This function computes the convolution data gradient of the tensor dy, where y is the output of the forward convolution in topsdnnConvolutionForward(). It uses the specified algo, and returns the results in the output tensor dx. Scaling factors alpha and beta can be used to scale the computed result or accumulate with the current dx.

Parameters
  • handle – Input. Handle to a previously created TopsDNN context. For more information, refer to topsdnnHandle_t.

  • alpha, beta – Input. Pointers to scaling factors (in host memory) used to blend the computation result with prior value in the output layer as follows: dstValue = alpha[0]*result + beta[0]*priorDstValue

  • wDesc – Input. Handle to a previously initialized filter descriptor. For more information, refer to topsdnnFilterDescriptor_t.

  • w – Input. Data pointer to GCU memory associated with the filter descriptor wDesc.

  • dyDesc – Input. Handle to the previously initialized input differential tensor descriptor. For more information, refer to topsdnnTensorDescriptor_t.

  • dy – Input. Data pointer to GCU memory associated with the input differential tensor descriptor dyDesc.

  • convDesc – Input. Previously initialized convolution descriptor. For more information, refer to topsdnnConvolutionDescriptor_t.

  • algo – Input. Enumerant that specifies which backward data convolution algorithm should be used to compute the results. For more information, refer to topsdnnConvolutionBwdDataAlgo_t.

  • workSpace – Input. Data pointer to GPU memory to a workspace needed to be able to execute the specified algorithm. If no workspace is needed for a particular algorithm, that pointer can be NIL.

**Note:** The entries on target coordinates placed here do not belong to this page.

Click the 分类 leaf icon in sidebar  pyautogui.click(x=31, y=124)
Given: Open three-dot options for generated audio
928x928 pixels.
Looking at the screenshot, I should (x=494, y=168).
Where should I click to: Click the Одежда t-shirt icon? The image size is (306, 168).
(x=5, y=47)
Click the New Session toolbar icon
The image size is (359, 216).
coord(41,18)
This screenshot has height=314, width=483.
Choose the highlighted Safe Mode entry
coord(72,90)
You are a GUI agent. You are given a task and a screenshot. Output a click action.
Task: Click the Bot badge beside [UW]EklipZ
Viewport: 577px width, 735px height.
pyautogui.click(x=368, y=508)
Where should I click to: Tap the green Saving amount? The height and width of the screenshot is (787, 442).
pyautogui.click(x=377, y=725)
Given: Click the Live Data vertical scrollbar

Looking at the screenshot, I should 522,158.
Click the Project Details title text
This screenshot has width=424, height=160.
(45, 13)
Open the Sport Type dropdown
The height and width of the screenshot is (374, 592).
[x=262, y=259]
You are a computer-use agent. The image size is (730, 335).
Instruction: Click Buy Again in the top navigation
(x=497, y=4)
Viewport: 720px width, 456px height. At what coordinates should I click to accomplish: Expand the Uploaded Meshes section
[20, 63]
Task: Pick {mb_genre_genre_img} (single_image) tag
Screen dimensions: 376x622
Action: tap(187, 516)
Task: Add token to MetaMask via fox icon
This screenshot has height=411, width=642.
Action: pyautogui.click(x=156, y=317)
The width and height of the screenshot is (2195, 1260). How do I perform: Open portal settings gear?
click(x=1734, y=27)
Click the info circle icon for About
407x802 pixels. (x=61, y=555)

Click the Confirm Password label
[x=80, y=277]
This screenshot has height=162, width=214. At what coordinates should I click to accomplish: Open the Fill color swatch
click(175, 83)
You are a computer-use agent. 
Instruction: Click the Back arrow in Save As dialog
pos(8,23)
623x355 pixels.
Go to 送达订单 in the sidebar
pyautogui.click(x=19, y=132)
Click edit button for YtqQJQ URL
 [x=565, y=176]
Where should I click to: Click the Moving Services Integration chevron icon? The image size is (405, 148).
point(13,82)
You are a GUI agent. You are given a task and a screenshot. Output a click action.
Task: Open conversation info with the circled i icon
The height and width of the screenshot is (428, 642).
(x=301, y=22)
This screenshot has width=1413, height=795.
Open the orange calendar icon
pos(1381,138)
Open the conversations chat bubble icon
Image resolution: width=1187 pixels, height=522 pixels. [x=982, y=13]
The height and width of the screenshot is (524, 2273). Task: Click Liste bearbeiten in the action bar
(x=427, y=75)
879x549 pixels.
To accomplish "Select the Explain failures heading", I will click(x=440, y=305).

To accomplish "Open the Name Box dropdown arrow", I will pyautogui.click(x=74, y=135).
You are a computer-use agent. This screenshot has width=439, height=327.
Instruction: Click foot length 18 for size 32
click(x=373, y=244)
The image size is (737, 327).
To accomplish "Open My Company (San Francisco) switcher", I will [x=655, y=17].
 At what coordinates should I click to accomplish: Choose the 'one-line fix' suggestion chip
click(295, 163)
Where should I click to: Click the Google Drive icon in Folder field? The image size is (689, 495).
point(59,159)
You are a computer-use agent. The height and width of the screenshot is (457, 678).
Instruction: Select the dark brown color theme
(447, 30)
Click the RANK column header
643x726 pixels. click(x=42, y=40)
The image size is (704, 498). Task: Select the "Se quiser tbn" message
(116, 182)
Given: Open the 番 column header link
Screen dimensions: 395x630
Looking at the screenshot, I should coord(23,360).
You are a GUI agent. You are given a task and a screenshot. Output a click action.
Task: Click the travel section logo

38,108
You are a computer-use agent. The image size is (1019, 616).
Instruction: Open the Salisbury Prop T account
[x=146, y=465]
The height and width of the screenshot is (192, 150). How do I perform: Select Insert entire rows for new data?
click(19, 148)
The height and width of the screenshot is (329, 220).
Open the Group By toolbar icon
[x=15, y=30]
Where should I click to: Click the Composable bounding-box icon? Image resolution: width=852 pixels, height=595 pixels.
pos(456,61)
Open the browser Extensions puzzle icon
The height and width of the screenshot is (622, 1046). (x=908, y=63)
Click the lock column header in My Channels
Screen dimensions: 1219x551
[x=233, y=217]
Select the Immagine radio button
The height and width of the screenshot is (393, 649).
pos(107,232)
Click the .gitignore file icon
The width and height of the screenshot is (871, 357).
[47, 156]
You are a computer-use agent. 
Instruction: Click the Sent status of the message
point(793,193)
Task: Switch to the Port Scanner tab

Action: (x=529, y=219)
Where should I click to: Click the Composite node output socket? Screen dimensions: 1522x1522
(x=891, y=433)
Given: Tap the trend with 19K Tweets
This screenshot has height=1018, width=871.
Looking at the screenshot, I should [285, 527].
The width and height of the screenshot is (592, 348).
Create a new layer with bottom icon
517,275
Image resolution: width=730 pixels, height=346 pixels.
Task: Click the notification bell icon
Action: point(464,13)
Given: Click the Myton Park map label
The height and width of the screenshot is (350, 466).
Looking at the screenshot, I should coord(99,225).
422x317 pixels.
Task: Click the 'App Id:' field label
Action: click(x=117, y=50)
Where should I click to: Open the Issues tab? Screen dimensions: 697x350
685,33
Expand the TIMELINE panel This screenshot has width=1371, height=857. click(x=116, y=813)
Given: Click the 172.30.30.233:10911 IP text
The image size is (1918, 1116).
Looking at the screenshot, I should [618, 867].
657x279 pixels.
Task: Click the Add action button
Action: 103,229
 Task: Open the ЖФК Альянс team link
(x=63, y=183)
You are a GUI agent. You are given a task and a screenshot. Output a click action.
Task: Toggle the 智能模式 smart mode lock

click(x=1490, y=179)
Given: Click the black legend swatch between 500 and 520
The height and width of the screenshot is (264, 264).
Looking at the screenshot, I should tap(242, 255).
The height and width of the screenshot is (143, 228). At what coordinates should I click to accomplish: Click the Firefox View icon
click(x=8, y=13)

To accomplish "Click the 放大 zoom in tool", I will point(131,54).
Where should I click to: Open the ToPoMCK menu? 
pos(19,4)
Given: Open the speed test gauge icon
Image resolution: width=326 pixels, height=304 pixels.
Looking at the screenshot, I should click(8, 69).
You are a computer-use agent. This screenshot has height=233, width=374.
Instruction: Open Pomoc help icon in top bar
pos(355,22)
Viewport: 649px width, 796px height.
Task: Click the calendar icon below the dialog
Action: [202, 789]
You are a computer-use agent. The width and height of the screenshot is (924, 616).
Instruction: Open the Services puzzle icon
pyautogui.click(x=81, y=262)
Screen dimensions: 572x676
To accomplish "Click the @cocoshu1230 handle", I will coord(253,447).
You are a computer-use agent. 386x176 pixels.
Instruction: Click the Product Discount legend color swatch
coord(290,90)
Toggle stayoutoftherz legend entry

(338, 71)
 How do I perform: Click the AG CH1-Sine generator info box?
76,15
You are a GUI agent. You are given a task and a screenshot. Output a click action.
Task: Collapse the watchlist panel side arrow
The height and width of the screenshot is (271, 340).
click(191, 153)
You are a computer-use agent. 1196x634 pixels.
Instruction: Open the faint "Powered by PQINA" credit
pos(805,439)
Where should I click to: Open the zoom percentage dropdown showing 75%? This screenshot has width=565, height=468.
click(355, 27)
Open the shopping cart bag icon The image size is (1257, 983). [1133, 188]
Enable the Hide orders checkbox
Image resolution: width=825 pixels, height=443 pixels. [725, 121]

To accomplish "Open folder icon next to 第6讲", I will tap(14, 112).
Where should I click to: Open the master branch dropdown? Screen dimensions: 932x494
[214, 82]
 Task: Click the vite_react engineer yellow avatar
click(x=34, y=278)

  • workSpaceSizeInBytes – Input. Specifies the size in bytes of the provided workSpace.

  • dxDesc – Input. Handle to the previously initialized output tensor descriptor.

  • dx – Input/Output. Data pointer to GCU memory associated with the output tensor descriptor dxDesc that carries the result.

Returns

TOPSDNN_STATUS_SUCCESS The operation was launched successfully.

Returns

TOPSDNN_STATUS_BAD_PARAM At least one of the following conditions are met: At least one of the following is NULL: handle, dyDesc, wDesc, convDesc, dxDesc, dy, w, dx, alpha, beta. wDesc and dyDesc have a non-matching number of dimensions. wDesc and dxDesc have a non-matching number of dimensions. wDesc has fewer than three number of dimensions. wDesc, dxDesc, and dyDesc have a non-matching data type. wDesc and dxDesc have a non-matching number of input feature maps per image (or group in case of grouped convolutions). dyDesc spatial sizes do not match with the expected size as determined by topsdnnGetConvolutionNdForwardOutputDim

Returns

TOPSDNN_STATUS_NOT_SUPPORTED At least one of the following conditions are met: dyDesc or dxDesc have negative tensor striding. dyDesc, wDesc, or dxDesc has a number of dimensions that is not 4 or 5. The chosen algo does not support the parameters provided; see above for an exhaustive list of parameters that support each algo. dyDesc or wDesc indicate an output channel count that isn’t a multiple of group count (if group count has been set in convDesc). TOPSDNN_STATUS_MAPPING_ERROR An error occurs during the texture object creation associated with the filter data.

Returns

TOPSDNN_STATUS_EXECUTION_FAILED The function failed to launch on the GCU.

1.5. CnnTrainLibrary

This entity contains all routines related to convolutional neural networks needed during training time.

1.5.1. CnnTrainFunctions

These are the API functions in the topsdnn_cnn_train library.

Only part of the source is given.